We did not need serial killers and ghouls to understand evil. Portrayals of the transatlantic slave trade stirred trauma. Oral community storytelling warned us to fear the police who were supposed to protect us from skinheads. The news reports of murdered teenagers were not slain in horror films but in the New Cross fire, where 13 died and nothing was said. Or in the murder of Stephen Lawrence, where the prime suspects ran free and hid in plain sight.
From a screenwriter’s imagination, a director’s artistry or an actor’s skill the big issues had an impact on me, such as subjugation, social justice and colonialism. Next came the subtleties where I gained clues to life beyond the silver screen about sexuality, gender, masculinity and loyalty. These perspectives gave me answers to questions I never knew I needed to ask.
My cinematic journey began with Saturday matinees and graduated into double-bills. Kissing in the back row would be paused lest you miss the real action from a plastic shark or an alien bursting from a chest. Queuing around the block to view battles in galaxies far, far away soon progressed into sneaking into X-rated movies. Teenage friendships forged in the silence of picture houses have turned into comradeship with the Come the Revolution collective at Bristol’s Watershed.
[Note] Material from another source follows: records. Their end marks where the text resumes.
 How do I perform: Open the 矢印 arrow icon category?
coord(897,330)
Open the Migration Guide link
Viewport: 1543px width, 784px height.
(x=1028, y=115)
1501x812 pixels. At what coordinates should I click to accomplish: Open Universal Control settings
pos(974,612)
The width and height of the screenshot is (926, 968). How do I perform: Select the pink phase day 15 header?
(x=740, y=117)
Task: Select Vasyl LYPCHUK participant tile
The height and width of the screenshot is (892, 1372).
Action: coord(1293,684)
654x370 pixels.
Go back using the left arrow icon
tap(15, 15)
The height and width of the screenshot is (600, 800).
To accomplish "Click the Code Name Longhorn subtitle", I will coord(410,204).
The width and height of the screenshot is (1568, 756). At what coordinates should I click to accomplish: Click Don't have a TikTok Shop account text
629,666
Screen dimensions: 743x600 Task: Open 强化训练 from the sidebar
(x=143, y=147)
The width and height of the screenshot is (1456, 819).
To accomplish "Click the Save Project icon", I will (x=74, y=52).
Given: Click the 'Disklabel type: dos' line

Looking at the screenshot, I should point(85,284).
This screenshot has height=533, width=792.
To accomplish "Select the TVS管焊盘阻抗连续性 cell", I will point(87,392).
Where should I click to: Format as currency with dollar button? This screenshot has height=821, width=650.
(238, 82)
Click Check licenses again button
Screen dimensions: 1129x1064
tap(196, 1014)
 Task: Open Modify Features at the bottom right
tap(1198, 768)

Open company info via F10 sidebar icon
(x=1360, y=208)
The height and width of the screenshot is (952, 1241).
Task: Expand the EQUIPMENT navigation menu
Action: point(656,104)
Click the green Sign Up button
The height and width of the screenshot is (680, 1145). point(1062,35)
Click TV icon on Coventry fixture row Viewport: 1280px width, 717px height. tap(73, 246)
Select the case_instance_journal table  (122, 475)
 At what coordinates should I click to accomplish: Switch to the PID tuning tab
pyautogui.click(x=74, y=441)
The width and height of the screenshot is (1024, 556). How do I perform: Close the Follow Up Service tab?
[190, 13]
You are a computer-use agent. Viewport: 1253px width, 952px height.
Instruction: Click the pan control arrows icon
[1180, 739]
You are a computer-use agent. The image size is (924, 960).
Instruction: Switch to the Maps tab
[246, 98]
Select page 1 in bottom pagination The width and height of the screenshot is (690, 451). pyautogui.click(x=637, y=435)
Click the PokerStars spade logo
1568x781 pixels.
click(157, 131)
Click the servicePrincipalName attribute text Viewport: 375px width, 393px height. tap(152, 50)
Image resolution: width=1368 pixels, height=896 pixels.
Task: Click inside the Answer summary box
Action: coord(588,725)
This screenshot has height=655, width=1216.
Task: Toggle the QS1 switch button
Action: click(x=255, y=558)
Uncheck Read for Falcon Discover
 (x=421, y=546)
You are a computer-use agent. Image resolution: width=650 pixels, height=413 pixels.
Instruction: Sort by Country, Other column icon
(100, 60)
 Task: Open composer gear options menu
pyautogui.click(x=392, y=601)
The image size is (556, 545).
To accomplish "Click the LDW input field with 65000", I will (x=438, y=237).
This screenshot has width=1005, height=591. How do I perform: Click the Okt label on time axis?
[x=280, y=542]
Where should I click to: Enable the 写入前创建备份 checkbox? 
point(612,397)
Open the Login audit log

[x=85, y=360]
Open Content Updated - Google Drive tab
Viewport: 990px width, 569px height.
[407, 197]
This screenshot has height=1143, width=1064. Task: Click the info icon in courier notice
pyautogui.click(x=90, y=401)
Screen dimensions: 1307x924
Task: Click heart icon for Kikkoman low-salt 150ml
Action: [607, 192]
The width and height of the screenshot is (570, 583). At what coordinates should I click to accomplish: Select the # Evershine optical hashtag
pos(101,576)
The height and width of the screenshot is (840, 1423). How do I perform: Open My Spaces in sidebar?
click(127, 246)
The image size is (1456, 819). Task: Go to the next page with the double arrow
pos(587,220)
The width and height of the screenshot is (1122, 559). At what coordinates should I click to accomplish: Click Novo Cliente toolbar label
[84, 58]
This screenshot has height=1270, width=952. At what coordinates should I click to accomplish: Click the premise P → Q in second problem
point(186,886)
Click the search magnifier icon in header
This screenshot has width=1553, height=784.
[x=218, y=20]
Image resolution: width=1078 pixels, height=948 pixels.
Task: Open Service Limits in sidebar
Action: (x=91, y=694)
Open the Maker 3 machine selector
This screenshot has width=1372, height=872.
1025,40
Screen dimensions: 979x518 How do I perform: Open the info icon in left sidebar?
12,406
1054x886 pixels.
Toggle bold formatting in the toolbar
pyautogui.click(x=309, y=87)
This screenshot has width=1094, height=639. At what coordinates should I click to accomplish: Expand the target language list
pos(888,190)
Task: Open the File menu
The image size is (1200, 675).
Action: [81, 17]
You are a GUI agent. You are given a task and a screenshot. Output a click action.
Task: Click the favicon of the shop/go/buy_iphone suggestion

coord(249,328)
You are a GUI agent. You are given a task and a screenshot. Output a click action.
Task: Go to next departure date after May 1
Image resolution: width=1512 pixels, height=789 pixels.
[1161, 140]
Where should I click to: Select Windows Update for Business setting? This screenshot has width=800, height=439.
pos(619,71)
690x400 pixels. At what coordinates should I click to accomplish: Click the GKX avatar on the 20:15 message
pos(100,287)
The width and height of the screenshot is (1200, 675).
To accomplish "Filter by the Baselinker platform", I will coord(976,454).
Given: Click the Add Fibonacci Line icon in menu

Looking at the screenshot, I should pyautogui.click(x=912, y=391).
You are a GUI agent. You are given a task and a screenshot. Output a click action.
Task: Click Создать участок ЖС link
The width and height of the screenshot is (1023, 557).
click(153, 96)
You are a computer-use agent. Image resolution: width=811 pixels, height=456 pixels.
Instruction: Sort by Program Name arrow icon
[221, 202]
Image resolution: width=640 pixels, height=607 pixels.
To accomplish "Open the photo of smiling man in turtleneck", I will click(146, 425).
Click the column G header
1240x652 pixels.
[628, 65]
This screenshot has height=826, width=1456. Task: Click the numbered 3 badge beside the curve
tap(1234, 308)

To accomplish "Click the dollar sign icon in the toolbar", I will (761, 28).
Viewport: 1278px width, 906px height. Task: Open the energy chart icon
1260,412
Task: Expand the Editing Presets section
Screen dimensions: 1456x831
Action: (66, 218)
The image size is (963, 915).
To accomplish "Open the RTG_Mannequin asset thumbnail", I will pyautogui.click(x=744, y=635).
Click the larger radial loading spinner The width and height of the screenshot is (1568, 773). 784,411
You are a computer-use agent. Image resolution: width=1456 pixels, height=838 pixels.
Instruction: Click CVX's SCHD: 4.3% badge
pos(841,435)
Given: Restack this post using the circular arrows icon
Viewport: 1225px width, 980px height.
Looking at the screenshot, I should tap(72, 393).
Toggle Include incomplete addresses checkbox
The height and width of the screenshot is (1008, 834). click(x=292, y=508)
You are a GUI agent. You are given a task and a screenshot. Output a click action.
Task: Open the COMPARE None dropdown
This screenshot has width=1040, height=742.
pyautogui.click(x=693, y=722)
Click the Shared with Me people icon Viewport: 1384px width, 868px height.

Growing up in the 1970s, Black-British icons were invisible to my generation. The self-proclaimed first third-world superstar was Bob Marley and his Live at The Rainbow (1977) captivated the globe.
Bermudian Sidney Poitier, though not part of the Windrush experience, embodied it through his screen sophistication. You can transport yourself back to imagine the same indignation burning just under the surface from a Roy Hackett or Paul Stephenson during the Bristol Bus Boycott. Poitier was symbolically chained to a white convict in The Defiant Ones (1958). His slapping of a white bigoted Mississippi sheriff in In the Heat of the Night (1967) caused audible gasps. Poitier even taught in a London comprehensive, To Sir, With Love (1967). These issues of ignorance, acceptance and education are still being grappled with today.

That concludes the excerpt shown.